Resista ao comodismo, como o que leva documentários jornalísticos sobre certos assuntos a ter elencos repetitivos de entrevistados, ou reportagens sobre determinadas áreas da Medicina a ouvir sempre os mesmos especialistas. Diversifique suas fontes e entrevistados. Será um bom começo para surpreender o público e captar sua atenção.
Fonte: Shutterstock | Por: Rawpixel.com
VERIFICANDO O APRENDIZADO
MÓDULO 3
Identificar os pontos principais da pré-apuração
A PESQUISA
A pesquisa é o primeiro dos quatro princípios (pesquisa, relacionamento, relevância, atenção) da conduta do jornalista em uma entrevista, conforme assinalado no artigo Interviewing Principles, da Columbia Journalism School:
PREPARE-SE CUIDADOSAMENTE, FAMILIARIZANDO-SE COM O MÁXIMO DE CONHECIMENTO HISTÓRICO POSSÍVEL.
O mesmo artigo cita a lição do jornalista norte-americano Abbott Joseph Liebling (1904-1963), vinculado na primeira metade do século XX à revista The New Yorker, célebre pelos alentados perfis que publicou: a preparação é a mesma, se você vai entrevistar um diplomata, um jóquei ou um ictiologista (zoólogo que estuda peixes).
DICA
Pelo passado de uma pessoa, você aprende quais perguntas provavelmente estimularão uma resposta.
Fonte: Shutterstock | Por: fizkes
Entrevista sem o alicerce da pesquisa bem-feito tende a ser pior do que a entrevista planejada com esmero.

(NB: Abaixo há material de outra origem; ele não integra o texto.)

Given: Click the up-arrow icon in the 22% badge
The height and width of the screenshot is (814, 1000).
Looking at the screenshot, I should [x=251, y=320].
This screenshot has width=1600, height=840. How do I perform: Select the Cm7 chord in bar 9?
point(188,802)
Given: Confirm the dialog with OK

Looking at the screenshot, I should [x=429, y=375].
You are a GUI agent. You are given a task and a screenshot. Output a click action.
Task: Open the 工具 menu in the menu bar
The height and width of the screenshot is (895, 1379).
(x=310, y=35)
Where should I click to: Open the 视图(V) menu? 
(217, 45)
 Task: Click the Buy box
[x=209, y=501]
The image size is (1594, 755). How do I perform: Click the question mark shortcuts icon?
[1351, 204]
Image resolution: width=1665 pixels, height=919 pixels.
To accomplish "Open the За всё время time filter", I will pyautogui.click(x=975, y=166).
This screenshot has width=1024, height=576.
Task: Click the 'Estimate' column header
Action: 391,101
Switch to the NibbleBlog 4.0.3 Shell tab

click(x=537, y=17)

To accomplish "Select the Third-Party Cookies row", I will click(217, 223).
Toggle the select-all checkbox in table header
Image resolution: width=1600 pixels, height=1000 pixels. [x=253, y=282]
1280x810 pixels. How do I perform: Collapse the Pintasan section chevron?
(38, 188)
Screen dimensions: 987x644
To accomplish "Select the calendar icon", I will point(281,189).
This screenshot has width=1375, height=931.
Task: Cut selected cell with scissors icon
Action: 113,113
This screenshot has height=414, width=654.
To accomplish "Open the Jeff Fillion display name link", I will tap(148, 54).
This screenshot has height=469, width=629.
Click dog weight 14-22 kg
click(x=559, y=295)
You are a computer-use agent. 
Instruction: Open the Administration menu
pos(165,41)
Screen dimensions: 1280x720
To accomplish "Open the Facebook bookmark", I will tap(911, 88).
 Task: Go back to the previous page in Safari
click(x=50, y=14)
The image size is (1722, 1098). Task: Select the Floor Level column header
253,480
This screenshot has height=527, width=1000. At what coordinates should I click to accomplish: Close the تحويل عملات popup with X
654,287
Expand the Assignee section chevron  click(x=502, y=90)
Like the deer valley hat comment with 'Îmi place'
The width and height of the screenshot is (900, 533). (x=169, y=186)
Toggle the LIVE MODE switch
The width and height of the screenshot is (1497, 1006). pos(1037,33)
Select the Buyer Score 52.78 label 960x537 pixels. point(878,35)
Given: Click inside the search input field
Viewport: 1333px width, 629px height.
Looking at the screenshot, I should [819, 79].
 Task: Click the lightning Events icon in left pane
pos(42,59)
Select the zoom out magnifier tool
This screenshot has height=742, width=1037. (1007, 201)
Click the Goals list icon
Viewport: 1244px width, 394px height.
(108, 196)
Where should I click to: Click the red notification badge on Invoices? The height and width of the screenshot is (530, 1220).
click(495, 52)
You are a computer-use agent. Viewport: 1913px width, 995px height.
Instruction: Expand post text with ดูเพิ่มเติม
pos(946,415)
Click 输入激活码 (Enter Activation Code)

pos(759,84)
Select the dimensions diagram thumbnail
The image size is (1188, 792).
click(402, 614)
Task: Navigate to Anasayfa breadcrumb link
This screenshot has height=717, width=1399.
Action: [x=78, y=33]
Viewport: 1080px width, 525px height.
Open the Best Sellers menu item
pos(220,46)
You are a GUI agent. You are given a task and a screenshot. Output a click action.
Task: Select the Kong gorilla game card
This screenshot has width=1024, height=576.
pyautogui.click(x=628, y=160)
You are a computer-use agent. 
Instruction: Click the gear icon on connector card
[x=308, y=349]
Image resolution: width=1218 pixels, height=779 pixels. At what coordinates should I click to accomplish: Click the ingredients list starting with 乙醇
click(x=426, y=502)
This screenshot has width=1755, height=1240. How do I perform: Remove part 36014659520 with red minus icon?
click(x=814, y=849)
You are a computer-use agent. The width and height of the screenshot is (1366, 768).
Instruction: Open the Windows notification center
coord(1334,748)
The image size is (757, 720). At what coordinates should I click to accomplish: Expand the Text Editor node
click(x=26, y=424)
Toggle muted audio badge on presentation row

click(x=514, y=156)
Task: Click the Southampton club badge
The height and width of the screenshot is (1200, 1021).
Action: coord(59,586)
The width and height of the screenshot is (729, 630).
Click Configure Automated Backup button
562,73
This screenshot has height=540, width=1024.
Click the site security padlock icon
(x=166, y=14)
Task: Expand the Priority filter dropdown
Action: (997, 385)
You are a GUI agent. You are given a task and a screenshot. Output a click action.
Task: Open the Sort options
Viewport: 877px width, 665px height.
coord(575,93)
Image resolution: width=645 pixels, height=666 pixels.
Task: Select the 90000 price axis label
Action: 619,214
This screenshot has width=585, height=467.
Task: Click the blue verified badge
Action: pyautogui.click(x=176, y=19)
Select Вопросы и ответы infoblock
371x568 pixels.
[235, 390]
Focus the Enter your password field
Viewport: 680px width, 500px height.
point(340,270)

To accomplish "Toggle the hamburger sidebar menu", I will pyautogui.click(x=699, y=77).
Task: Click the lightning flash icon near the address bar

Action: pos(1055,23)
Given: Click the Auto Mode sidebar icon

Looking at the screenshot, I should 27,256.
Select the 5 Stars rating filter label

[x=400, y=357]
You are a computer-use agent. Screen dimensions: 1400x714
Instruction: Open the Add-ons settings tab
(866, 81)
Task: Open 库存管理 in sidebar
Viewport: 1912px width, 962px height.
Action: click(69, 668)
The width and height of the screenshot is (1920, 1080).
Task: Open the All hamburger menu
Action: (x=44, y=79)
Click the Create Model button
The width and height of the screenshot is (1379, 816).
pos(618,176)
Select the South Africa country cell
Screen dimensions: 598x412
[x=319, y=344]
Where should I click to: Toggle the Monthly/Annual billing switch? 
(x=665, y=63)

A pesquisa permite conhecer o que o entrevistado já falou e como se comportou. Ela identifica temas espinhosos, passagens obscuras, tabus. O entrevistador, ao conhecer as idiossincrasias do entrevistado, estará mais preparado.
A pesquisa é valiosa para identificar histórias e ideias relevantes e interessantes que podem ser tratadas com o entrevistado.
ATENÇÃO
Nem toda história relevante é interessante e vice-versa. Quando é ao mesmo tempo interessante e relevante, temos uma história jornalisticamente promissora.
Entrevistado gosta de entrevistador bem preparado. De maneira caricatural, um “entrevistador” mal preparado pode ser visto no filme de ficção Um lugar chamado Notting Hill (1999), numa cena em que o personagem interpretado por Hugh Grant tenta entrevistar um ator de cuja carreira ele nada sabe.